(Stored data)
■ ■ ■

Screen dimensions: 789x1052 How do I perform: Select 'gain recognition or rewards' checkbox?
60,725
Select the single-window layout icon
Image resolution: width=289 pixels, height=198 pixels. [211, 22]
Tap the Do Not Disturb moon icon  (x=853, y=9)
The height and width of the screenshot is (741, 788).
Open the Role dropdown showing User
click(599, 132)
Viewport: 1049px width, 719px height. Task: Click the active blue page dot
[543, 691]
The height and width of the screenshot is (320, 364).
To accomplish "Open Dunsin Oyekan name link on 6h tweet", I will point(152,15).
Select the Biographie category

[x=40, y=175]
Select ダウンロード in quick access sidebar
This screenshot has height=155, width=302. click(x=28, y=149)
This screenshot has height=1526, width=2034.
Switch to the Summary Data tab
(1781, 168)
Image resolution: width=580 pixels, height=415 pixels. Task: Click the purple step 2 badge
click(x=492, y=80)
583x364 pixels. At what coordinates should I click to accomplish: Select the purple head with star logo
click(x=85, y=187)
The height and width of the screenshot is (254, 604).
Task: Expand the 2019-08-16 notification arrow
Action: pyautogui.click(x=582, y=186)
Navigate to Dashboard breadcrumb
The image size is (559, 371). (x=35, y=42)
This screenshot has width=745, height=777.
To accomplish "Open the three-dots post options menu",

■ ■ ■

*Work task*:
Please print out every entry again, exactly as it reads.

*Expected output*:
Screen dimensions: 789x1052 How do I perform: Select 'gain recognition or rewards' checkbox?
60,725
Select the single-window layout icon
Image resolution: width=289 pixels, height=198 pixels. [211, 22]
Tap the Do Not Disturb moon icon  (x=853, y=9)
The height and width of the screenshot is (741, 788).
Open the Role dropdown showing User
click(599, 132)
Viewport: 1049px width, 719px height. Task: Click the active blue page dot
[543, 691]
The height and width of the screenshot is (320, 364).
To accomplish "Open Dunsin Oyekan name link on 6h tweet", I will point(152,15).
Select the Biographie category

[x=40, y=175]
Select ダウンロード in quick access sidebar
This screenshot has height=155, width=302. click(x=28, y=149)
This screenshot has height=1526, width=2034.
Switch to the Summary Data tab
(1781, 168)
Image resolution: width=580 pixels, height=415 pixels. Task: Click the purple step 2 badge
click(x=492, y=80)
583x364 pixels. At what coordinates should I click to accomplish: Select the purple head with star logo
click(x=85, y=187)
The height and width of the screenshot is (254, 604).
Task: Expand the 2019-08-16 notification arrow
Action: pyautogui.click(x=582, y=186)
Navigate to Dashboard breadcrumb
The image size is (559, 371). (x=35, y=42)
This screenshot has width=745, height=777.
To accomplish "Open the three-dots post options menu",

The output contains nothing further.